Depuis le 1er janvier 2026, l'Assurance retraite a effectué une revalorisation significative du montant minimum de la pension de réversion, le portant à 334,92 € par mois, soit 4 019,13 € par an. Cette révision permet au conjoint survivant de bénéficier d’une part de la pension de retraite de son partenaire décédé.
Comme l'indique Moneyvox, la pension de réversion représente généralement 54 % de la pension de retraite que le défunt avait ou aurait pu obtenir. Si cette part est inférieure au seuil établi, le montant minimum sera accordé, sous certaines conditions. À noter que cette garantie s’applique seulement si le conjoint décédé a cotisé au moins 15 ans (60 trimestres).
Conditions d'éligibilité à la pension de réversion
Pour en bénéficier, le conjoint survivant doit avoir au moins 55 ans et être légalement marié à la personne décédée, car le PACS et le concubinage ne sont pas pris en compte. Des conditions de ressources sont également en vigueur, stipulant que les revenus annuels bruts ne doivent pas dépasser 25 001,60 € pour une personne seule et 40 002,56 € pour un couple.
De plus, pour ceux âgés de plus de 67 ans aux revenus modestes, une majoration de 11,1 % peut être appliquée sur la pension de réversion, selon des seuils spécifiques. En 2026, les revenus totaux des diverses pensions (de base et complémentaires) ne doivent pas excéder 3 020,08 € par trimestre.
Pour ceux qui relèvent du régime complémentaire Agirc-Arrco, la pension de réversion représente 60 % des droits acquis par le défunt sans conditions de ressources. Cela constitue un complément important pour de nombreux conjoints survivants.

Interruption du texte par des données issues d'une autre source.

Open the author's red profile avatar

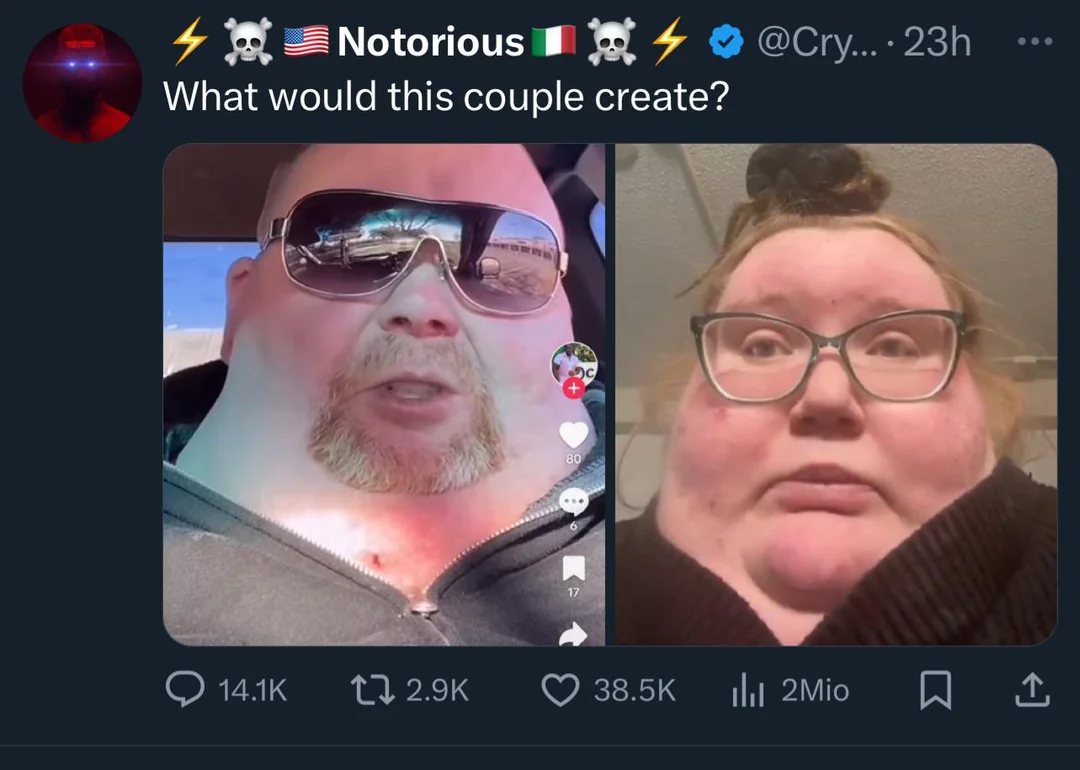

Des experts du domaine notent que ces mesures visent à assurer une protection financière adéquate pour les conjoints survivants, en particulier dans cette période économique instable. Jean-Pierre Dubois, économiste, explique : "Ces réformes sont cruciales pour garantir la dignité des personnes âgées qui se retrouvent seules après le décès de leur partenaire."